President Lyndon Johnson formed an 11-member National Advisory Commission on Civil Disorders in July 1967 to explain the riots that plagued cities each summer since 1964 and to provide recommendations for the future. The Commission’s 1968 report, informally known as the Kerner Report, concluded that the nation was “moving toward two societies, one black, one white—separate and unequal.” Unless conditions were remedied, the Commission warned, the country faced a “system of ’apartheid’” in its major cities. The Kerner report delivered an indictment of “white society” for isolating and neglecting African Americans and urged legislation to promote racial integration and to enrich slums—primarily through the creation of jobs, job training programs, and decent housing. President Johnson, however, rejected the recommendations. In April 1968, one month after the release of the Kerner report, rioting broke out in more than 100 cities following the assassination of civil rights leader Martin Luther King, Jr. In the following excerpts from the Kerner Report summary, the Commission predicted a grim future for American cities unless the nation undertook concerted actions leading to “a true union—a single society and a single American identity.” In 1998, 30 years after the issuance of the Report, former Senator and Commission member Fred R. Harris co-authored a study that found the racial divide had grown in the ensuing years with inner-city unemployment at crisis levels. Opposing voices argued that the Commission’s prediction of separate societies had failed to materialize due to a marked increase in the number of African Americans living in suburbs.

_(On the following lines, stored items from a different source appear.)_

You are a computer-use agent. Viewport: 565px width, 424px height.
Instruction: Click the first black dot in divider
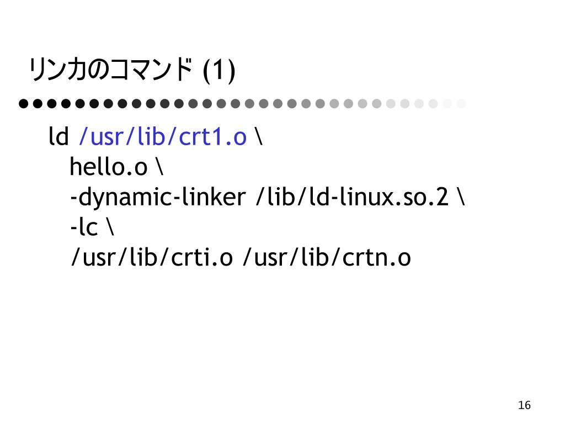coord(23,103)
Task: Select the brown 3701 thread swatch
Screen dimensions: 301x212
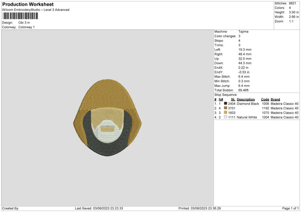Action: coord(225,108)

Chapter 16—The Future of the Cities

By 1985, the Negro population in central cities is expected to increase by 72 percent to approximately 20.8 million. Coupled with the continued exodus of white families to the suburbs, this growth will produce majority Negro populations in many of the nation’s largest cities.

The future of these cities, and of their burgeoning Negro populations, is grim. Most new employment opportunities are being created in suburbs and outlying areas. This trend will continue unless important changes in public policy are made.

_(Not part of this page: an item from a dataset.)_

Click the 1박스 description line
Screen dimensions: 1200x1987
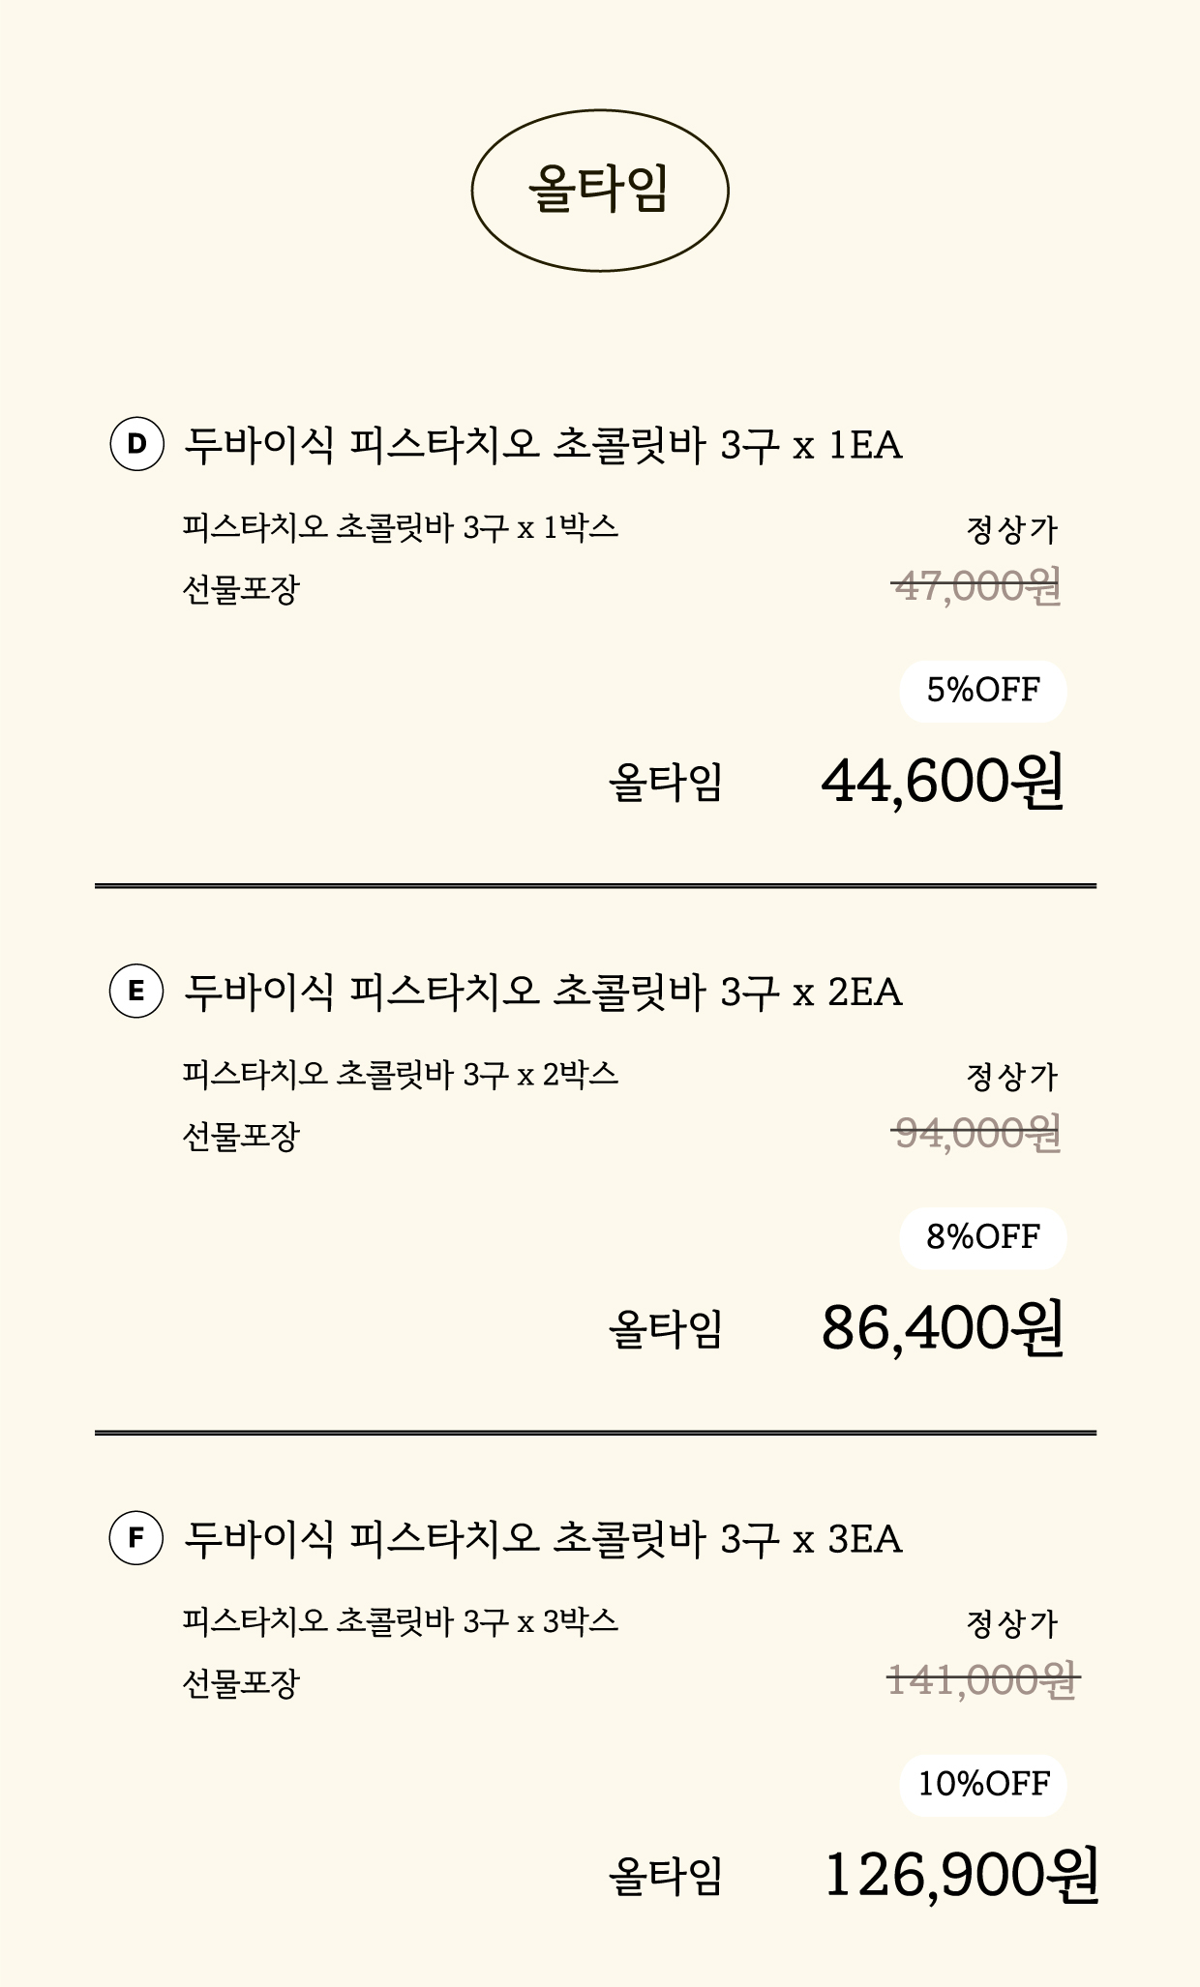click(x=400, y=528)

In prospect, therefore, is further deterioration of already inadequate municipal tax bases in the face of increasing demands for public services, and continuing unemployment and poverty among the urban Negro population:

Three choices are open to the nation:

We can maintain present policies, continuing both the proportion of the nation’s resources now allocated to programs for the unemployed and the disadvantaged, and the inadequate and failing effort to achieve an integrated society.

We can adopt a policy of “enrichment” aimed at improving dramatically the quality of ghetto life while abandoning integration as a goal.

We can pursue integration by combining ghetto “enrichment” with policies which will encourage Negro movement out of central city areas.

The first choice, continuance of present policies, has ominous consequences for our society. The share of the nation’s resources now allocated to programs for the disadvantaged is insufficient to arrest the deterioration of life in central city ghettos. Under such conditions, a rising proportion of Negroes may come to see in the deprivation and segregation they experience, a justification for violent protest, or for extending support to now isolated extremists who advocate civil disruption. Large-scale and continuing violence could result, followed by white retaliation, and, ultimately, the separation of the two communities in a garrison state.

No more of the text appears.